*** Information Section Begins ***

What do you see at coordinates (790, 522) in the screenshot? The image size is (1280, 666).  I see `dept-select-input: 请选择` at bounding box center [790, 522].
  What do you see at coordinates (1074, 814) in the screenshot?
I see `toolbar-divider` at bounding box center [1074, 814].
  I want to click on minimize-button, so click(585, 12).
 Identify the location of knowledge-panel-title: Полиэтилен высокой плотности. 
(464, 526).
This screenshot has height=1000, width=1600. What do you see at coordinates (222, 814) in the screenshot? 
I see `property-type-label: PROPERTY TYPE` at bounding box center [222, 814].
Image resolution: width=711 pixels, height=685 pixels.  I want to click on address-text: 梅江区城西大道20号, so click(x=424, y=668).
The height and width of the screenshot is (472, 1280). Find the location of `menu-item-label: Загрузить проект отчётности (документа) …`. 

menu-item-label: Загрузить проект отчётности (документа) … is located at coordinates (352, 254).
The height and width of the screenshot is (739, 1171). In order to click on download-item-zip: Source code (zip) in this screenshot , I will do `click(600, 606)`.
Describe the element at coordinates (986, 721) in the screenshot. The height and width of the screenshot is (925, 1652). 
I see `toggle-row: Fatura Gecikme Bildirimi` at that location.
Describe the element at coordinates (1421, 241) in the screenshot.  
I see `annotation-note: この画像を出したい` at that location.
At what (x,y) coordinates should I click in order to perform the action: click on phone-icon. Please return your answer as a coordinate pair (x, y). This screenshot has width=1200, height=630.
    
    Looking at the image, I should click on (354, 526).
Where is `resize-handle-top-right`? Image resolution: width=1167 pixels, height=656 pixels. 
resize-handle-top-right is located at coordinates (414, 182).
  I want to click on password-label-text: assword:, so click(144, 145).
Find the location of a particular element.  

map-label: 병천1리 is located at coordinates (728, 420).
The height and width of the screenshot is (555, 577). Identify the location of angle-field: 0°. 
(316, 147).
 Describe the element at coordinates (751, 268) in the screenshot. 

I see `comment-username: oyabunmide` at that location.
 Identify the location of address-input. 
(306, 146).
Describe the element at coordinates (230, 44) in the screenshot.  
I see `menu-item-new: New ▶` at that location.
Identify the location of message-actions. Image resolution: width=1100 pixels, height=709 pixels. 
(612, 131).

*** Information Section Ends ***

== Work request ==
Arrange every line of the entries above as a numbered list, omitting blank lines.

== Task response ==
1. What do you see at coordinates (790, 522) in the screenshot? The image size is (1280, 666).  I see `dept-select-input: 请选择` at bounding box center [790, 522].
2.   What do you see at coordinates (1074, 814) in the screenshot?
3. I see `toolbar-divider` at bounding box center [1074, 814].
4.   I want to click on minimize-button, so click(585, 12).
5.  Identify the location of knowledge-panel-title: Полиэтилен высокой плотности. 
6. (464, 526).
7. This screenshot has height=1000, width=1600. What do you see at coordinates (222, 814) in the screenshot? 
8. I see `property-type-label: PROPERTY TYPE` at bounding box center [222, 814].
9. Image resolution: width=711 pixels, height=685 pixels.  I want to click on address-text: 梅江区城西大道20号, so click(x=424, y=668).
10. The height and width of the screenshot is (472, 1280). Find the location of `menu-item-label: Загрузить проект отчётности (документа) …`. 
11. menu-item-label: Загрузить проект отчётности (документа) … is located at coordinates (352, 254).
12. The height and width of the screenshot is (739, 1171). In order to click on download-item-zip: Source code (zip) in this screenshot , I will do `click(600, 606)`.
13. Describe the element at coordinates (986, 721) in the screenshot. The height and width of the screenshot is (925, 1652). 
14. I see `toggle-row: Fatura Gecikme Bildirimi` at that location.
15. Describe the element at coordinates (1421, 241) in the screenshot.  
16. I see `annotation-note: この画像を出したい` at that location.
17. At what (x,y) coordinates should I click in order to perform the action: click on phone-icon. Please return your answer as a coordinate pair (x, y). This screenshot has width=1200, height=630.
18.     Looking at the image, I should click on (354, 526).
19. Where is `resize-handle-top-right`? Image resolution: width=1167 pixels, height=656 pixels. 
20. resize-handle-top-right is located at coordinates (414, 182).
21.   I want to click on password-label-text: assword:, so click(144, 145).
22. Find the location of a particular element.  
23. map-label: 병천1리 is located at coordinates (728, 420).
24. The height and width of the screenshot is (555, 577). Identify the location of angle-field: 0°. 
25. (316, 147).
26.  Describe the element at coordinates (751, 268) in the screenshot. 
27. I see `comment-username: oyabunmide` at that location.
28.  Identify the location of address-input. 
29. (306, 146).
30. Describe the element at coordinates (230, 44) in the screenshot.  
31. I see `menu-item-new: New ▶` at that location.
32. Identify the location of message-actions. Image resolution: width=1100 pixels, height=709 pixels. 
33. (612, 131).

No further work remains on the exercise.